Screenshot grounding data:
--- START ---

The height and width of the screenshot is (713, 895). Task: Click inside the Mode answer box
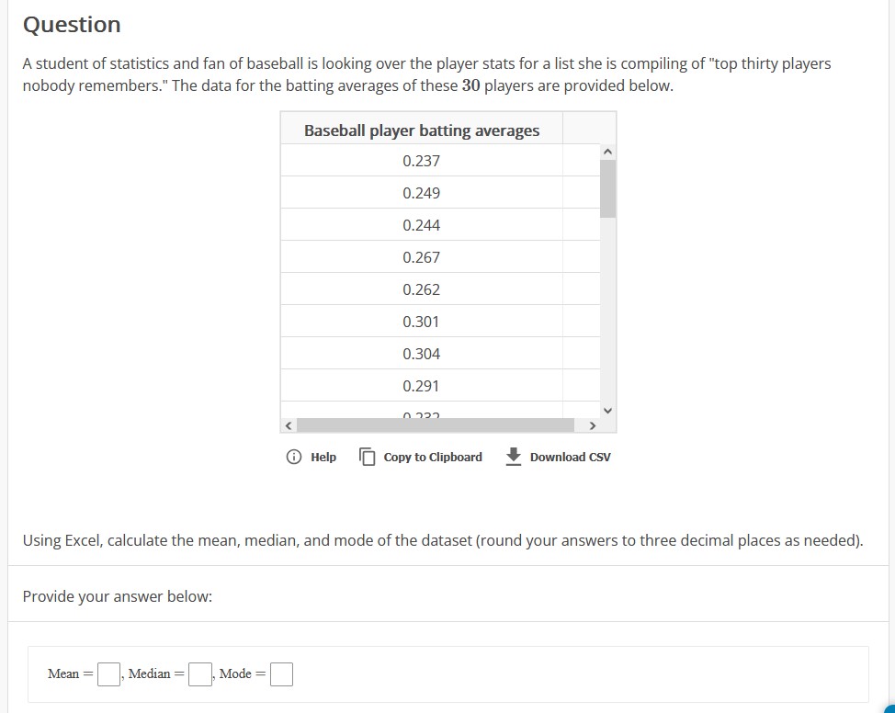280,673
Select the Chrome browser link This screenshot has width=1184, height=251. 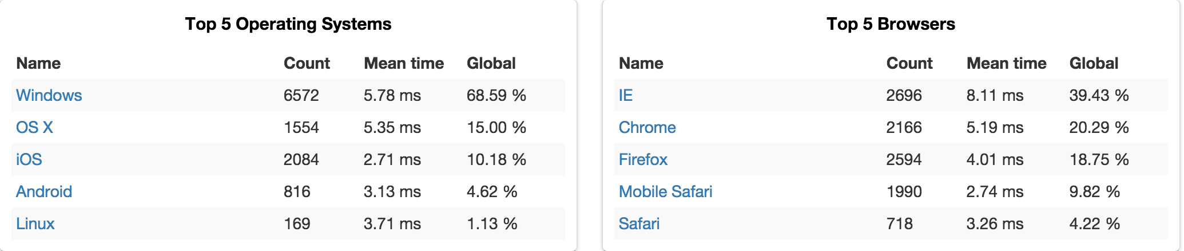pos(647,127)
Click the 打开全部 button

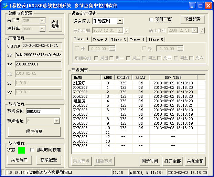point(172,161)
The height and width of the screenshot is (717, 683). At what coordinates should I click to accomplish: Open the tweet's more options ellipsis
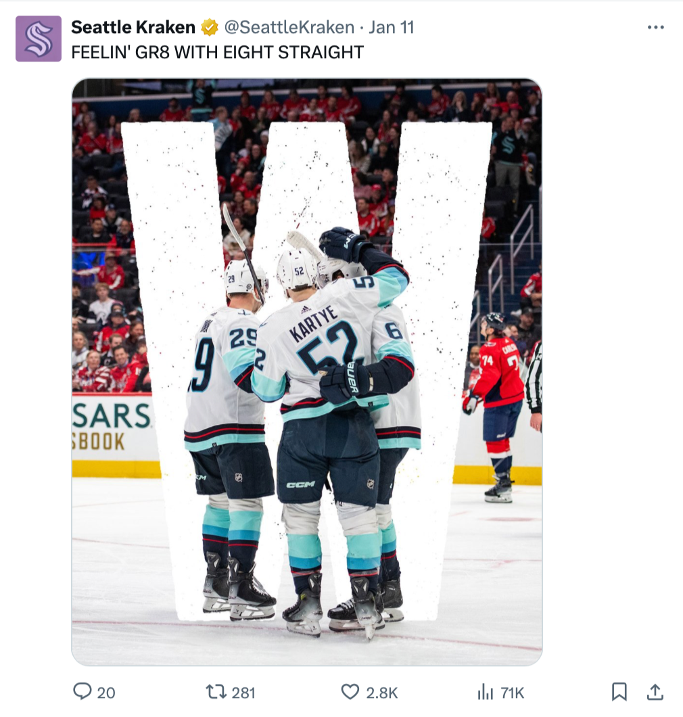click(655, 28)
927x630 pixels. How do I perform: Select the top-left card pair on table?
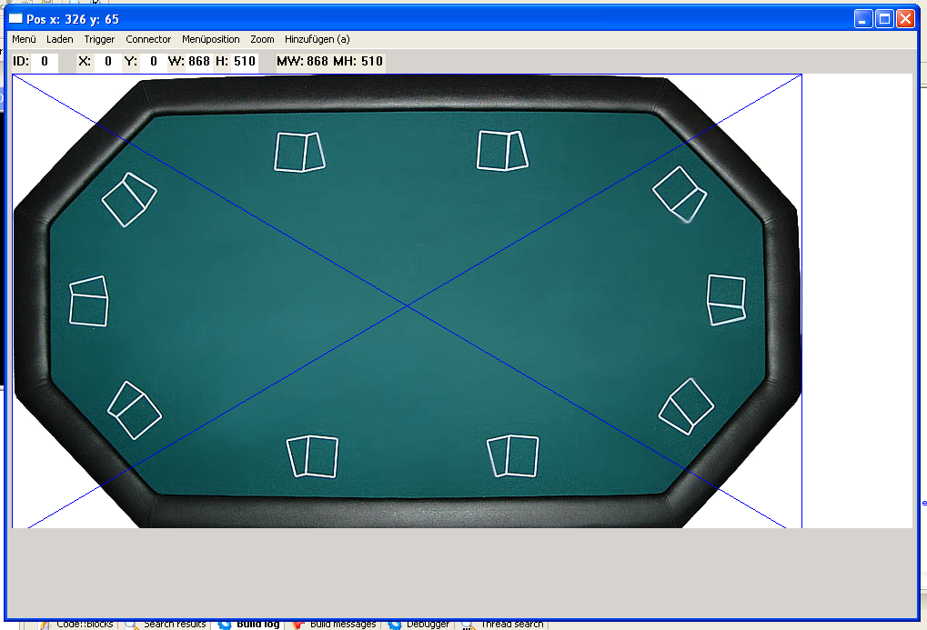[299, 152]
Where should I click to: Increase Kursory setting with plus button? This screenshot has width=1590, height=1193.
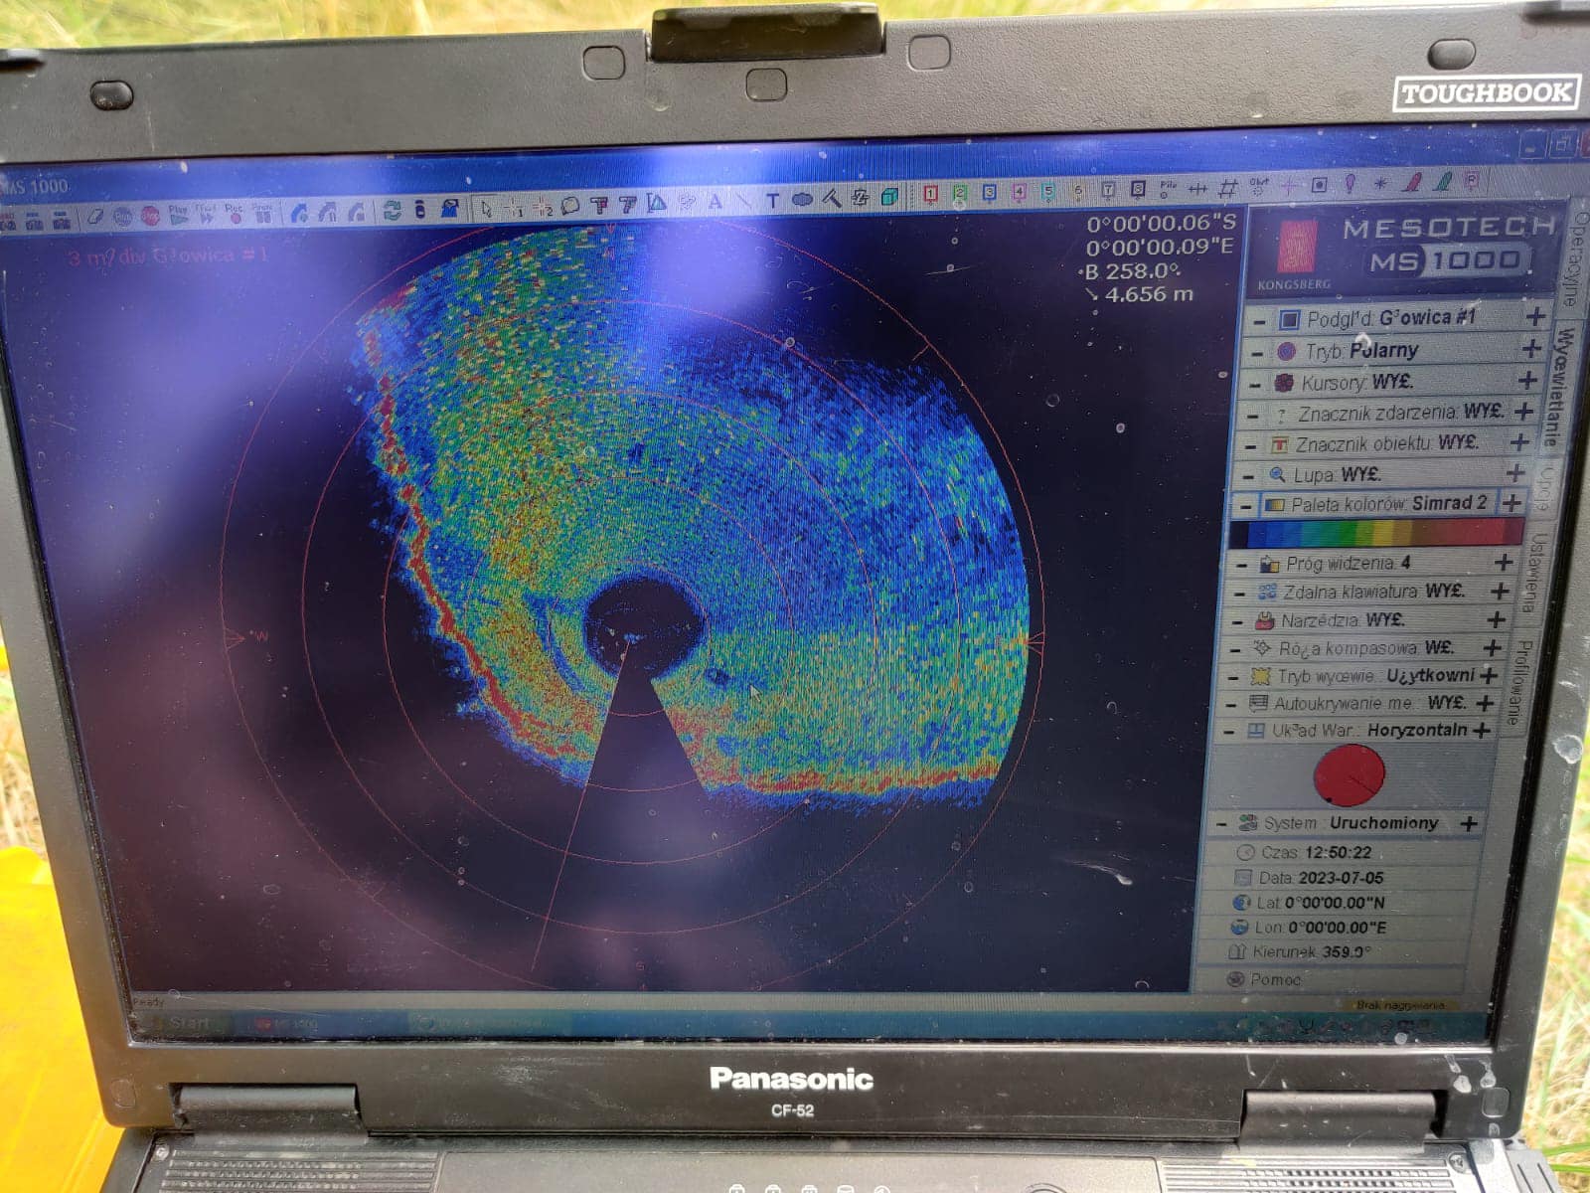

--- END ---

Exercise: Write out, word for word, the line containing "The height and width of the screenshot is (717, 683)." and each line after it to the end of the data, and nothing more. Drop the pictures.

Response to this task:
The height and width of the screenshot is (717, 683). At what coordinates should I click to accomplish: Open the tweet's more options ellipsis
click(655, 28)
927x630 pixels. How do I perform: Select the top-left card pair on table?
[299, 152]
Where should I click to: Increase Kursory setting with plus button? This screenshot has width=1590, height=1193.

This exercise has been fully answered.